» **Given request A**:
In the court opinion excerpt, what remedy does the Court say is appropriate if Progressive is right that the Court lacks subject matter jurisdiction?

» **Text excerpt**:
#####

This Court is not at all certain the district court will grant Progressive’s motion to dismiss. First, the Court has difficulty finding merit in Progressive’s insistence that there is not subject matter jurisdiction, particularly since Progressive is the party that invoked the Court’s jurisdiction by removing the case from state court.FN3 If Progressive is right when it says the Court lacks subject matter jurisdiction then it improperly removed the case and the appropriate remedy is remand, not dismissal. See 28 U.S.C. § 1447(c) (“If at any time before final judgment it appears that the district court lacks subject matter jurisdiction, the case shall be remanded.”). Another problem with Progressive’s non-justiciability argument is that it is based on Florida law. (See Doc. 5, pp. 3–4). The Court’s removal jurisdiction turns on federal law. See 28 U.S.C. § 1441(a) (removal jurisdiction extends to cases that could have been brought in federal court). Whether the state court had jurisdiction over the action prior to removal is irrelevant. See 28 U.S.C. § 1441(f) (abolishing the doctrine of derivative jurisdiction).

 

FN3. Progressive’s position on this point is inconsistent with the position it took in opposing Maronda’s motion to remand when it said “removal [was] appropriate pursuant to” 28 U.S.C. sections 1332, 1441(a) and (b), and 1446(b).” (Doc. 27, p. 1).

 

Even if the Court construes Progressive’s motion as raising the argument that it lacks jurisdiction because there is no Article III case or controversy it would still find no merit in Progressive’s argument. Maronda alleges that it has suffered and continues to suffer an injury—legal expenses incurred in defending the state-court action—which was caused by Progressive’s alleged failure to provide conflict-free legal counsel and is redressable by an award of damages equal to those legal expenses.

 

For the same reason, the Court disagrees with Progressive’s argument that the case is moot because the state-court action has settled within policy limits. Assuming Merida’s claim against Maronda has been settled, Maronda still has a claim for its legal expenses incurred in that case. Whether the injury is one for which Maronda can recover under state law goes to the merits, not jurisdiction. Therefore, this suit has presented an Article III case or controversy from the day it was removed until today, notwithstanding the purported settlement of the state court action.

#####

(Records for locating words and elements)
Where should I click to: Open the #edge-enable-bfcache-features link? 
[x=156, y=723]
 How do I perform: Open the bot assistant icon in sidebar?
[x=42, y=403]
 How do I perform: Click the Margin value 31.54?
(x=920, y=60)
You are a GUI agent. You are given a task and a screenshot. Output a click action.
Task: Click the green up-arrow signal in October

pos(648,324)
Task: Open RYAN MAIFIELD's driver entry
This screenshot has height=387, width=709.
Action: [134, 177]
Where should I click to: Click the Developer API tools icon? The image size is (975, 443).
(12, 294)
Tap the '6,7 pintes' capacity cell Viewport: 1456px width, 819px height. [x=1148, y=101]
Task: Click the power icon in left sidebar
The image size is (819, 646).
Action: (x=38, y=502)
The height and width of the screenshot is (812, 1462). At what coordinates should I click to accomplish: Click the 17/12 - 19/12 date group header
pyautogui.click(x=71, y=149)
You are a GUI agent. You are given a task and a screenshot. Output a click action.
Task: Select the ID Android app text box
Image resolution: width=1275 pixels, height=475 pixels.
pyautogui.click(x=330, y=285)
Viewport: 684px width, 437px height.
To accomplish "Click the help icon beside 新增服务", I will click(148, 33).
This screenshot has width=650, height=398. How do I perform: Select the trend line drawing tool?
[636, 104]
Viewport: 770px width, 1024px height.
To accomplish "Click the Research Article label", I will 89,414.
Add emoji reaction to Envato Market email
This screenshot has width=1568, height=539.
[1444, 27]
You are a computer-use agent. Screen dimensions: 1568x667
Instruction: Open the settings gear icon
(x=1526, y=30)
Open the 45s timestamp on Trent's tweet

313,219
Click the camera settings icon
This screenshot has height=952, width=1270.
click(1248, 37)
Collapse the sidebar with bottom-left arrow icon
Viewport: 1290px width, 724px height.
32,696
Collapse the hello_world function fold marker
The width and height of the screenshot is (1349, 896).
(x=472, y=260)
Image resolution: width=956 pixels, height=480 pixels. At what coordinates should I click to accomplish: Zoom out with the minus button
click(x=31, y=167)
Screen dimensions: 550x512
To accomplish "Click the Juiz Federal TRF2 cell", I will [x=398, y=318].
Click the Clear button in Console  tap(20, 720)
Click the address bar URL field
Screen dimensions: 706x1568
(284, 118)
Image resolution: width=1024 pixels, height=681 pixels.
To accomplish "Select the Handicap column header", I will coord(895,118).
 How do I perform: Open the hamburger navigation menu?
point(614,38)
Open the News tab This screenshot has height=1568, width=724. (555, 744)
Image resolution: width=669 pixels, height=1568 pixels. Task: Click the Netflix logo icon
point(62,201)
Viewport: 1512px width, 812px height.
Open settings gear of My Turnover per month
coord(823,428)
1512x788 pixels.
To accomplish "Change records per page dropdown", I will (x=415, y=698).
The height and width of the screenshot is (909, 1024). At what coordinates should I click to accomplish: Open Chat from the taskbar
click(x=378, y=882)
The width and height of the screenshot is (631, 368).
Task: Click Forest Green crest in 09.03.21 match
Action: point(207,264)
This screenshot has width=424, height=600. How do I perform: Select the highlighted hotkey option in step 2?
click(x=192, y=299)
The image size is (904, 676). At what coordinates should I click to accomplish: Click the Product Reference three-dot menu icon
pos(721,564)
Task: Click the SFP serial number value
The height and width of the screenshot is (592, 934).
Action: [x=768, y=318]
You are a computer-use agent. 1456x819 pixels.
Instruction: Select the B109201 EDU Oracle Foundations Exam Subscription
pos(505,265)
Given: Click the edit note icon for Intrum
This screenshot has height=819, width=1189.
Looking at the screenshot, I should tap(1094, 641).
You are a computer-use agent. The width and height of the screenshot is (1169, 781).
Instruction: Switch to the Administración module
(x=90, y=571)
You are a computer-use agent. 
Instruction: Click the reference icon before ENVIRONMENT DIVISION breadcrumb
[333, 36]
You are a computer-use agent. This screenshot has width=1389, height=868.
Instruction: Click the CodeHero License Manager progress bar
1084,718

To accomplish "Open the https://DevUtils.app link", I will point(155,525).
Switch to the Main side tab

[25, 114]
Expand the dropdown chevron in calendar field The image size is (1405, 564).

#####

» **Given request B**:
Please write out the records line for line, starting at the line that contains "This screenshot has width=424, height=600." and continuing through the end of the records.

» **Correct output A**:
Remand, not dismissal.

» **Correct output B**:
This screenshot has width=424, height=600. How do I perform: Select the highlighted hotkey option in step 2?
click(x=192, y=299)
The image size is (904, 676). At what coordinates should I click to accomplish: Click the Product Reference three-dot menu icon
pos(721,564)
Task: Click the SFP serial number value
The height and width of the screenshot is (592, 934).
Action: [x=768, y=318]
You are a computer-use agent. 1456x819 pixels.
Instruction: Select the B109201 EDU Oracle Foundations Exam Subscription
pos(505,265)
Given: Click the edit note icon for Intrum
This screenshot has height=819, width=1189.
Looking at the screenshot, I should tap(1094, 641).
You are a computer-use agent. The width and height of the screenshot is (1169, 781).
Instruction: Switch to the Administración module
(x=90, y=571)
You are a computer-use agent. 
Instruction: Click the reference icon before ENVIRONMENT DIVISION breadcrumb
[333, 36]
You are a computer-use agent. This screenshot has width=1389, height=868.
Instruction: Click the CodeHero License Manager progress bar
1084,718

To accomplish "Open the https://DevUtils.app link", I will point(155,525).
Switch to the Main side tab

[25, 114]
Expand the dropdown chevron in calendar field The image size is (1405, 564).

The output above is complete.